Lavenderflower · 20/07/2025 11:26

Realistically, he has to have his daughter - do you want him to move out? perhaps ask him?

ThePerkyBiscuit · 20/07/2025 11:26

Pizzagirly · 20/07/2025 11:04

You are clearly being used.
You and your home.
He needs to move out.
I wouldn't want this either.

His life, his choices, YOUR home.

Yes this is what the experienced people are saying , after they have been a parent / grandparents themselves. Or been taken advantage of by others.

OP posts:
Ddakji · 20/07/2025 11:26

Ah, the OP is one of those who only respond to the most extreme replies to their OP in single sentences. Tedious.

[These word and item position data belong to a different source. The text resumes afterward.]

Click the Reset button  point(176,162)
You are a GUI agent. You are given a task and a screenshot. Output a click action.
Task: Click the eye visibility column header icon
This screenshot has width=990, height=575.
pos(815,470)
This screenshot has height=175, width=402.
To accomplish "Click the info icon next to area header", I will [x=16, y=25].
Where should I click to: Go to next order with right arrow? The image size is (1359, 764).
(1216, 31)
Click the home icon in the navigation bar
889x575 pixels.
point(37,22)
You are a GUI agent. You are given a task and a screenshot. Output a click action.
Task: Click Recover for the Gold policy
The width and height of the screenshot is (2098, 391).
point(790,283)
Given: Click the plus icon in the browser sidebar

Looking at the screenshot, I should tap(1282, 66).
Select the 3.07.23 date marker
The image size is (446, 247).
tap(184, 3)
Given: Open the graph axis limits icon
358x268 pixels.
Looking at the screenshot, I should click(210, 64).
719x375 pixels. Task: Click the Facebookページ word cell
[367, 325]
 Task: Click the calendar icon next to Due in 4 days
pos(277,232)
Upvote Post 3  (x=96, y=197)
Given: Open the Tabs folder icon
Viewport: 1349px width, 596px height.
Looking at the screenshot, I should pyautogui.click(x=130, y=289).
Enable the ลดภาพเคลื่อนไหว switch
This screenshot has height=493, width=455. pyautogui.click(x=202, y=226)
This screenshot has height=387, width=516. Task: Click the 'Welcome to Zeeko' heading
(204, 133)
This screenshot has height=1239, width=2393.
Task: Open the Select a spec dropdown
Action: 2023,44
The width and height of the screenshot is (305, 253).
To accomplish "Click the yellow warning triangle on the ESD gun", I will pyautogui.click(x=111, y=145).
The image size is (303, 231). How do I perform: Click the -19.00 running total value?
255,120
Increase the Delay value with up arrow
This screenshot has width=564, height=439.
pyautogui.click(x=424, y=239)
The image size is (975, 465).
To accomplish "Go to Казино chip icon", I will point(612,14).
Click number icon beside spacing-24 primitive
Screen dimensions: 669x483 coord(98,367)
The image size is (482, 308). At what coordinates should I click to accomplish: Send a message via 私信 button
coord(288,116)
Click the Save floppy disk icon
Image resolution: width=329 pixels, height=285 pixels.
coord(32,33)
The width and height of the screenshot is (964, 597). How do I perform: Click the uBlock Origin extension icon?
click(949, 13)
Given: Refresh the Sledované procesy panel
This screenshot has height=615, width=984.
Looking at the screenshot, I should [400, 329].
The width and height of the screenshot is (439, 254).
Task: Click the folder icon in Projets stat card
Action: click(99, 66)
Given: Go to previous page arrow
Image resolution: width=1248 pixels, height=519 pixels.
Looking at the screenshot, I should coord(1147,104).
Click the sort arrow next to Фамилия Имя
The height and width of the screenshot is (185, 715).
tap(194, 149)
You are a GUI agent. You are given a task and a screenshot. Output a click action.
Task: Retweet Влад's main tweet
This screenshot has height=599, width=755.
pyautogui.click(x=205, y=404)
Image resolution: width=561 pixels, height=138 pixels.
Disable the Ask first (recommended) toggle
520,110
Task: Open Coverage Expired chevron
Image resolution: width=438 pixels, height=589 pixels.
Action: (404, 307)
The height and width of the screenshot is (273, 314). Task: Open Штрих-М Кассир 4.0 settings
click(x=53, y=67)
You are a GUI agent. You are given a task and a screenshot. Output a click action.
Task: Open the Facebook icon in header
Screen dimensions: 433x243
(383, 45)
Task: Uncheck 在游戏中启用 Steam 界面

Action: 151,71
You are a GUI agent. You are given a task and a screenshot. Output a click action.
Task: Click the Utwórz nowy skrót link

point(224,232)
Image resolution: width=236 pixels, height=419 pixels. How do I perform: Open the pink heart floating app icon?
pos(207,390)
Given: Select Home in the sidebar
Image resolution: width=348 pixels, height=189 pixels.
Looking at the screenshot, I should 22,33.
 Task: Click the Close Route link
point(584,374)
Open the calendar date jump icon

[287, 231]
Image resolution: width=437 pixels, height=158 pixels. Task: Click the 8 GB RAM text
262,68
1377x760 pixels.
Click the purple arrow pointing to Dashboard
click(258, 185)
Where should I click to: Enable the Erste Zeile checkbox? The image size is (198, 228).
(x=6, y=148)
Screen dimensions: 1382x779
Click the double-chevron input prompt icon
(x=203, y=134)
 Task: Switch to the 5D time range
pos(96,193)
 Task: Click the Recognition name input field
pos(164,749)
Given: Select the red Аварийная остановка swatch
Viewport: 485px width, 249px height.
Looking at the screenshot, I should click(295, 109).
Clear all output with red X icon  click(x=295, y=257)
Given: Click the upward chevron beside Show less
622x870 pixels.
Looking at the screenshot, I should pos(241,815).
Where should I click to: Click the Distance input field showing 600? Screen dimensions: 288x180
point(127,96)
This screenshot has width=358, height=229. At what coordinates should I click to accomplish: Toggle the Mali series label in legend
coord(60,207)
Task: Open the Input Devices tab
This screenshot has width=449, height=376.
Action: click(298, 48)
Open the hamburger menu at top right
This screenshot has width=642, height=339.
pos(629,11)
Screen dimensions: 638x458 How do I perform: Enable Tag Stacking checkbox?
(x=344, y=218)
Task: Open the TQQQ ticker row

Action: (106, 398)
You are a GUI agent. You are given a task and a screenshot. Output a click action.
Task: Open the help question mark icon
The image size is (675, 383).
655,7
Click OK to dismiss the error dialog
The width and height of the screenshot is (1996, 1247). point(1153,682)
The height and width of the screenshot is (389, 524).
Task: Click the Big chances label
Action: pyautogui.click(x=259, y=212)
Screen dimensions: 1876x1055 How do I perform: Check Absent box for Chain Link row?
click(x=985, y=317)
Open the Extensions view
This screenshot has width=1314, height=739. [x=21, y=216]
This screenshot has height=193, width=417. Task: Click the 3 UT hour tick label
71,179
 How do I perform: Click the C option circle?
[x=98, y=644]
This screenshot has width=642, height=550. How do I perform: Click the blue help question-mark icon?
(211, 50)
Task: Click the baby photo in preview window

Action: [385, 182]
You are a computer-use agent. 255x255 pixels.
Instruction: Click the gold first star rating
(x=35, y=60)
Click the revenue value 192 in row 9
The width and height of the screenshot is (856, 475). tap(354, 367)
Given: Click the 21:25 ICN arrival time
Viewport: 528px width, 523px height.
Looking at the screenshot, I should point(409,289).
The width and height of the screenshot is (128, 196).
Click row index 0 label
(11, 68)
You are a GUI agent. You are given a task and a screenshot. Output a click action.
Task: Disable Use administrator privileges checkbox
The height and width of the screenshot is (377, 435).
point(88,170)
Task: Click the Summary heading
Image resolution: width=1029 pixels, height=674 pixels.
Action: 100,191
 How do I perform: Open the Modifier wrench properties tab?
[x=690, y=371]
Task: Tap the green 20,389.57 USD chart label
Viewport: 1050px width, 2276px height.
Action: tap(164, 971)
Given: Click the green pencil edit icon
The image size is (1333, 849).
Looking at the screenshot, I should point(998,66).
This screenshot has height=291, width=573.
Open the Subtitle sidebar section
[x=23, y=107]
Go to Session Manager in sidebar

happinessischocolate · 20/07/2025 11:26

R0ckandHardPlace · 20/07/2025 11:22

That is really unfair. My DM is in the same position as OP (except my nephew is there Friday to Sunday). My DB works nights Friday and Saturday and sleeps during the day. DN also has SEN. My DB is in her 70s and on the verge of a breakdown. Every time I see her she cries about how exhausted and trapped she is. She spends all week recovering and just as she’s starting to feel like she’s getting her strength back it starts again.

Some people absolutely take the piss out of grandparents.

That sounds awful, your poor mum.

However OP is not looking after the child, and is only concerned they can’t watch tv on Saturday night

ThejoyofNC · 20/07/2025 11:27

The double standards on here are so ridiculous sometimes. If the father posted moaning a this DM he'd be attacked and told it's not her child and not his home.